§ **Texto para leer**:

-----

Por Andrés Villena
Oliver
Contexto, 12/10/2016.
Pese a contar con la confianza adscrita a su nombre,
Deutsche Bank, el banco alemán, está pasando por un auténtico calvario este
otoño. El diario británico Financial Times revelaba este lunes que la entidad
financiera alemana habría recibido un trato especial por parte del Banco
Central Europeo durante los test de estrés de julio, al haberle permitido computar
la venta aún no materializada de su participación en Hua Xia. El gigante teutón
se queda desnudo ante estas informaciones que, no obstante, solo llegarán a un
público especializado.
Lo que sí se va extendiendo son las consecuencias de sus
apuestas financieras. Las operaciones arriesgadas le están suponiendo una
fortuna en multas que, combinadas con las operaciones de fusión fallidas (como
la intentada con el Commerzbank), han puesto a la entidad alemana en una
precaria situación. Es uno más de los resistentes efectos de una crisis
económica que ha transitado ya durante ocho años por la misma fecha, el 15 de
septiembre del año 2008, cuando Lehman Brothers –una entidad clave para el
resurgir estadounidense durante el New Deal, conducida entonces por los
hermanos Lehman, miembros de la élite judía propensa al pacto social con
Roosevelt– quebró y quedó expuesto al público como suerte de sanción ejemplar.
El castigo no salió como se esperaba y provocó un tsunami bancario, todo un 11S
financiero debido a las infinitas conexiones que estas grandes empresas habían
establecido entre sí en un mundo que en el ámbito de la alta finanza demuestra
siempre ser pequeño y enormemente cohesivo, como se ha comprobado en algunos
estudios empíricos.

-----

§ **Información proporcionada**:
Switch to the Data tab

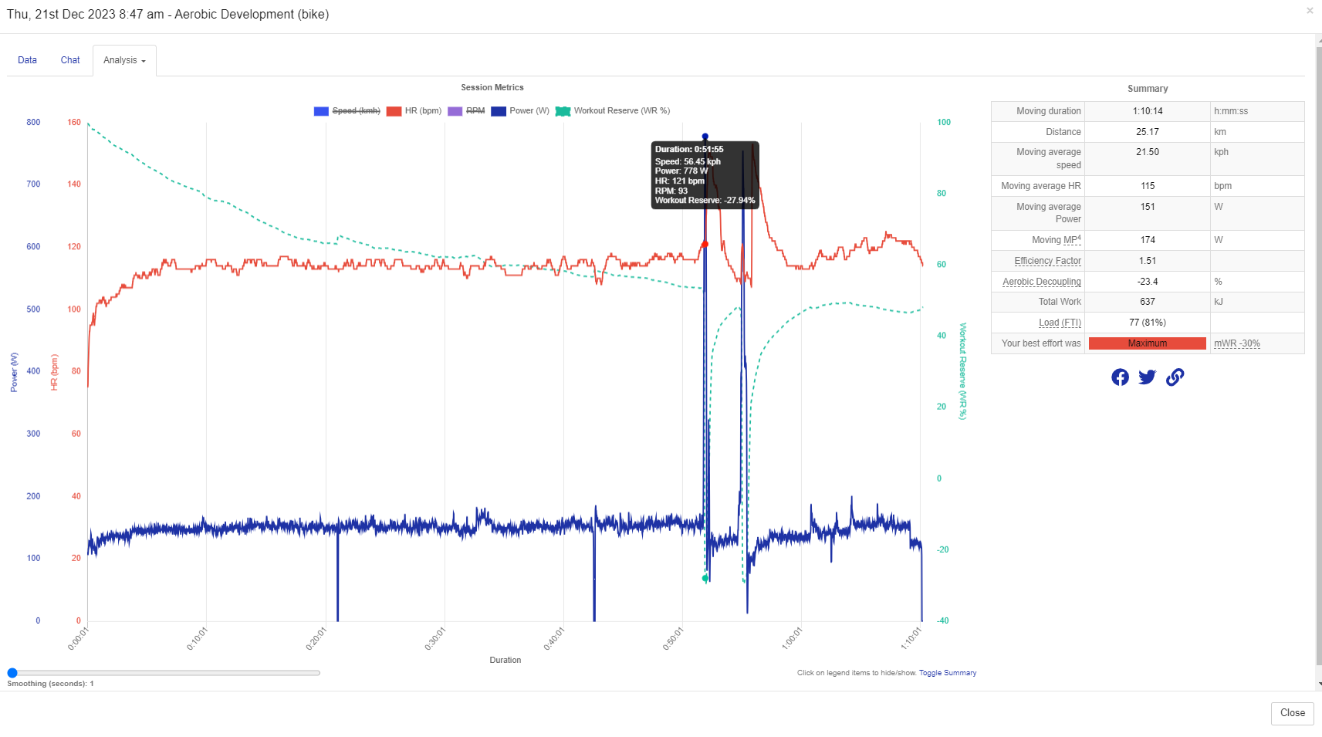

-----

§ **Lista de tareas**:
a. ¿Cómo se traduce al inglés esta oración del artículo sobre Deutsche Bank: «El gigante teutón se queda desnudo ante estas informaciones que, no obstante, solo llegarán a un público especializado»?
b. Devuelve el fragmento del artículo sobre Deutsche Bank que va desde "Pese a contar" hasta "público especializado.", ambos incluidos.
c. Escribe la parte siguiente del artículo sobre Deutsche Bank, empezando justo después de su última oración.
El material no tiene relación alguna con el artículo sobre Deutsche Bank.

§ **Resultados obtenidos**:
a. The Teutonic giant is left exposed by these reports, which, however, will reach only a specialized audience.

b.
Pese a contar con la confianza adscrita a su nombre,
Deutsche Bank, el banco alemán, está pasando por un auténtico calvario este
otoño. El diario británico Financial Times revelaba este lunes que la entidad
financiera alemana habría recibido un trato especial por parte del Banco
Central Europeo durante los test de estrés de julio, al haberle permitido computar
la venta aún no materializada de su participación en Hua Xia. El gigante teutón
se queda desnudo ante estas informaciones que, no obstante, solo llegarán a un
público especializado.

c.
Después del desastre de Lehman y una vez comprendido el
carácter sistémico de la implosión financiera, el Gobierno federal
norteamericano procedió a un histórico rescate que volvería a poner de
manifiesto que el neoliberalismo reserva un importantísimo papel al Leviatán
estatal como el protector de los intereses de las grandes empresas. Pocos días
después de una reunión del G20 con pomposas declaraciones sobre la refundación
del capitalismo, el todavía presidente Bush y su secretario del Tesoro, John
Paulson (ex CEO de Goldman Sachs), impulsaron el mastodóntico programa TARP
(Troubled Asset Relief Program). El TARP habilitó hasta 700.000 millones de
dólares para salvar al resto de las entidades financieras que no habían sido
humilladas como Lehman. La posterior ley demócrata Dodd-Frank –a pesar del
activismo republicano en el Congreso y en el Senado, que logró rebajar las
pretensiones reguladoras de la normativa– limitaría el alcance real del TARP en
varios cientos de miles de millones; no obstante, la estrategia había
funcionado: las grandes entidades sistémicas dedujeron que, ocurrido el gran
sacrificio inicial, ya no las dejarían caer. Con este too big to fail como
nuevo lema institucional, la sangría financiera se cortó y se pudo simular una
cierta situación de normalidad económica: pese a que las empresas financieras
eran muertos vivientes atragantados con ladrillo, la liquidez prometida y la seguridad
de que no se produciría otro colapso terminaron por minimizar las apuestas
negativas en los mercados, permitiendo que los distintos agentes económicos
tomaran algo de oxígeno para exhibir comportamientos más previsibles. La
política monetaria expansiva de la Reserva Federal hizo el resto.
Pero el rescate en los Estados Unidos no supuso precisamente
un cheque en blanco para los bancos que habían hecho de la avaricia exponencial
su modelo de negocio (muchos de ellos, como es el caso de Goldman Sachs,
apostando contra los intereses de sus propios clientes, en un paroxismo de la
maximización de los beneficios). Probablemente como consecuencia de la presión
de la ciudadanía, del nacimiento del Tea Party –indignados ultraconservadores,
retrógrados en lo social y libertarios en lo económico–, del aviso realizado
por el movimiento Occupy Wall Street, de la conducta de algunos dirigentes
demócratas como la senadora Elizabeth Warren o el candidato Bernie Sanders, así
como de las pretensiones reformistas de la primera Administración Obama, el
Gobierno de los Estados Unidos consiguió recuperar casi todos los préstamos
concedidos a la banca privada, obteniendo, además, beneficios en concepto de
intereses.
La acción gubernamental norteamericana no ha quedado ahí.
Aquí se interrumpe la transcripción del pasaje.